If we believe that we need that for ourselves in order to have a full life then we should be asking ourselves how we are nurturing this for learners, and not only for learners, but for everyone in our learning communities. Stakeholder voice should be at the center of everything we do if we want to produce vibrant learner agents that will feed our society for the greater good. However, in order for them to step up to that challenge, they too must first know their own voice.
No one has all of the answers with how to build a learning community grounded in vision, culture and transparency, but we do know that voice is at the center of all of those things too. What are some ways we can build and use stakeholder voice to drive decision-making so that we are practicing listening to ourselves and each other? How might we model this for our learners and nurture it in them as well?

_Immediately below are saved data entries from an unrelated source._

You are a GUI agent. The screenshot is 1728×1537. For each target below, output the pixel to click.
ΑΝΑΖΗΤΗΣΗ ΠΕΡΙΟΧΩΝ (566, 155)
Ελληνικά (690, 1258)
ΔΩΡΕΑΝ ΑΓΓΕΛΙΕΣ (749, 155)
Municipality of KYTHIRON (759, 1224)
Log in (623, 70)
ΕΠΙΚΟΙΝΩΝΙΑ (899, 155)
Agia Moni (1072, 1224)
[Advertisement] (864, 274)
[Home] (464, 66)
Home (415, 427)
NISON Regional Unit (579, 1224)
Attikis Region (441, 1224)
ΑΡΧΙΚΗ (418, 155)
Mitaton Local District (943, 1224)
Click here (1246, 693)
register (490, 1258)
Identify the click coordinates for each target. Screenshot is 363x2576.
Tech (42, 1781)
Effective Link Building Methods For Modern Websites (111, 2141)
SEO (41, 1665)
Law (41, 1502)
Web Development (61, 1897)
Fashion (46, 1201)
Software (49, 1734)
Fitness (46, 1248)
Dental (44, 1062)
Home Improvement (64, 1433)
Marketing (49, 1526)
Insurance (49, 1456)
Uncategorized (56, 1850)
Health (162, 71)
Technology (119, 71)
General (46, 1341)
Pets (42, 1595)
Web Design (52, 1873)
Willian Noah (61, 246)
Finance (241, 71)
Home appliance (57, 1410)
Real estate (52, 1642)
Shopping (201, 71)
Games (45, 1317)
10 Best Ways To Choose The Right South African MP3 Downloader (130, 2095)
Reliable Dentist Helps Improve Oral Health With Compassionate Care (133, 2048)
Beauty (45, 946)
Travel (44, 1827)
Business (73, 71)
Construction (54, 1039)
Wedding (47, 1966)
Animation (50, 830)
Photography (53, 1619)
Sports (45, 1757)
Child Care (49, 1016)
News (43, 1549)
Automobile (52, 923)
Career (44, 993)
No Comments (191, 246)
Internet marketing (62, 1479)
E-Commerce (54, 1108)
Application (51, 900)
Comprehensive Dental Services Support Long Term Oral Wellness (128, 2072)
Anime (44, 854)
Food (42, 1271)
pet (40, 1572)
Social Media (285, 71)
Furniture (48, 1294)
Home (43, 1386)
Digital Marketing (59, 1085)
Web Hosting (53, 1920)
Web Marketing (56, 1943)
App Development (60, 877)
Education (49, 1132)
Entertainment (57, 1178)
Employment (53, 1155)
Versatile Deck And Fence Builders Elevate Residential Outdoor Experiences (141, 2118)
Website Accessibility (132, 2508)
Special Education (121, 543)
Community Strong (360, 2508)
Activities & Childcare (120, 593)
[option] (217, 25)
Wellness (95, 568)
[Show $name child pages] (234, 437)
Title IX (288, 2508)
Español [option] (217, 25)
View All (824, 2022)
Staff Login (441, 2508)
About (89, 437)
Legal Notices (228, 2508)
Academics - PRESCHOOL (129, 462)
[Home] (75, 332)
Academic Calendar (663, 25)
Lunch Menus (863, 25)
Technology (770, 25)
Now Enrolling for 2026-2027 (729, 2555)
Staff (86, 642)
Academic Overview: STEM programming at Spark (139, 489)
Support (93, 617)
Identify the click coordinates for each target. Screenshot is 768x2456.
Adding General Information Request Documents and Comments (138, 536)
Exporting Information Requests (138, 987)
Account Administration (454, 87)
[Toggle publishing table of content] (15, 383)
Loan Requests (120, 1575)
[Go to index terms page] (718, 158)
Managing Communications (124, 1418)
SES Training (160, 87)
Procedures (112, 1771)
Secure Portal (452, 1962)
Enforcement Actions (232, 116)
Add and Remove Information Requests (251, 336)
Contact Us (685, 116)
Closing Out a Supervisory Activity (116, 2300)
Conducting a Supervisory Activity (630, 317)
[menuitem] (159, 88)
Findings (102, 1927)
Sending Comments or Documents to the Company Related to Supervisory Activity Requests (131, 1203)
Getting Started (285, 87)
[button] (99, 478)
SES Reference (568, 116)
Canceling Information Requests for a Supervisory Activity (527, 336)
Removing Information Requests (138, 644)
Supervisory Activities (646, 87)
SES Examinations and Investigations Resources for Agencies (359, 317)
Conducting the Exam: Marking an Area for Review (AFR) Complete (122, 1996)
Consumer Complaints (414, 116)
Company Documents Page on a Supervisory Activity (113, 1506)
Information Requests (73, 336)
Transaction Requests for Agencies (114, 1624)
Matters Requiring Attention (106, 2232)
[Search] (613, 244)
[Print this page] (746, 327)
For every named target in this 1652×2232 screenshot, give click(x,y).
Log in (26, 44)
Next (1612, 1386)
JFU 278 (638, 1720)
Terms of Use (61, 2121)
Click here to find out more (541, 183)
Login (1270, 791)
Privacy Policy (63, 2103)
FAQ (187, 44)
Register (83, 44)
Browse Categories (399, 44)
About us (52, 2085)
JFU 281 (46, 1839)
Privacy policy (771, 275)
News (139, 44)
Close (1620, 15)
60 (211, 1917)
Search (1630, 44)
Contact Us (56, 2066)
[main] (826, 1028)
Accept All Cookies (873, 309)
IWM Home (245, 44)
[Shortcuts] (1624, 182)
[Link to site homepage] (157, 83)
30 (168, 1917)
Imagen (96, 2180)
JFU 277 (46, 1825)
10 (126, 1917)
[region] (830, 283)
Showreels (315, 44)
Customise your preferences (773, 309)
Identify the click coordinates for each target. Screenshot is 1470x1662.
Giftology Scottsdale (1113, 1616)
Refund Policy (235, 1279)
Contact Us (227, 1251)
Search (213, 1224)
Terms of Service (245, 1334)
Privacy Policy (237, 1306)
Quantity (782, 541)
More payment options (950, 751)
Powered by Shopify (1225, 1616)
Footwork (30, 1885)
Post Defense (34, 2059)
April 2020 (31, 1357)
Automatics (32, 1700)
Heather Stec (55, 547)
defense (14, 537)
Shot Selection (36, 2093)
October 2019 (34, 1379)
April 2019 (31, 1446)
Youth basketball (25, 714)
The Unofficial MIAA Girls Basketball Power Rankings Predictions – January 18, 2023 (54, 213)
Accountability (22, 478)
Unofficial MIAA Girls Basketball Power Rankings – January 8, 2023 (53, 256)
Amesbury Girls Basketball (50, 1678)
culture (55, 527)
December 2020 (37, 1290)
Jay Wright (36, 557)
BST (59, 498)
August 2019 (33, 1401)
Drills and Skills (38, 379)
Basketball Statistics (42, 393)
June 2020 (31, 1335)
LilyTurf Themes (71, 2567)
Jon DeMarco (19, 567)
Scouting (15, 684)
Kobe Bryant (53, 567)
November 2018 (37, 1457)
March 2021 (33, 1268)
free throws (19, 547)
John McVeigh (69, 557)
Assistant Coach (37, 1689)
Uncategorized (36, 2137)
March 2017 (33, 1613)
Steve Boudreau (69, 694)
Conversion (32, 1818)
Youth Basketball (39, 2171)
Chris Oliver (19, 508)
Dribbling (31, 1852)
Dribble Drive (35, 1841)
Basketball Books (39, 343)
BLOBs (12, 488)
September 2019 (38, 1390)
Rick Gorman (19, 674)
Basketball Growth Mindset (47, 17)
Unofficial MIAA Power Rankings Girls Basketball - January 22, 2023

Here are four strategies that Kenowa Hills Public Schools uses to practice collecting stakeholder voice to drive decision-making:
- Design a decision-making process that is used at all sites
- One of the key leverage actions to becoming a system is to design a decision-making process, and then to put it into action. An essential element of that decision-making process must be the inclusion of stakeholder voice. Once you design the procedure, you put it into practice and continuously improve over time.
- Using student voice in the classroom to drive instruction and environment
- High School students are teaching the literature class for the last hour and leading class discussions. To help make this successful, prior to leading the class, the students have a pre-meeting with the teacher to review the rubric for the assignment. From there, they have to decide how they are going to present the material and engage their classmates.
- When looking to improve the classroom libraries, teachers used student recommendations to expand and improve the books and tools made available.
- Using stakeholder voice for input in policies and procedures
- In order to develop the cell phone policy for the 2018-1029 school year, Kenowa Hills High School formed a committee that consisted of three parents, thirteen students and three teachers. The committee met two times to form the policy.
- Using surveys to collect input to drive impactful decisions
- Many organizations use surveys to collect input and feedback from the various stakeholder groups. As Kenowa Hills learns more and more about practices for collecting voice, and then how to use it effectively, they have started being more focused on the overall process rather than being prescriptive. One example is giving teachers input to determine the performance levels relative to growth (student achievement data) in terms of teacher evaluations.
- Due to previous feedback, they have also created a stakeholder voice team dedicated to ensuring a variety of voices from all levels of the organization are used in the decision-making process.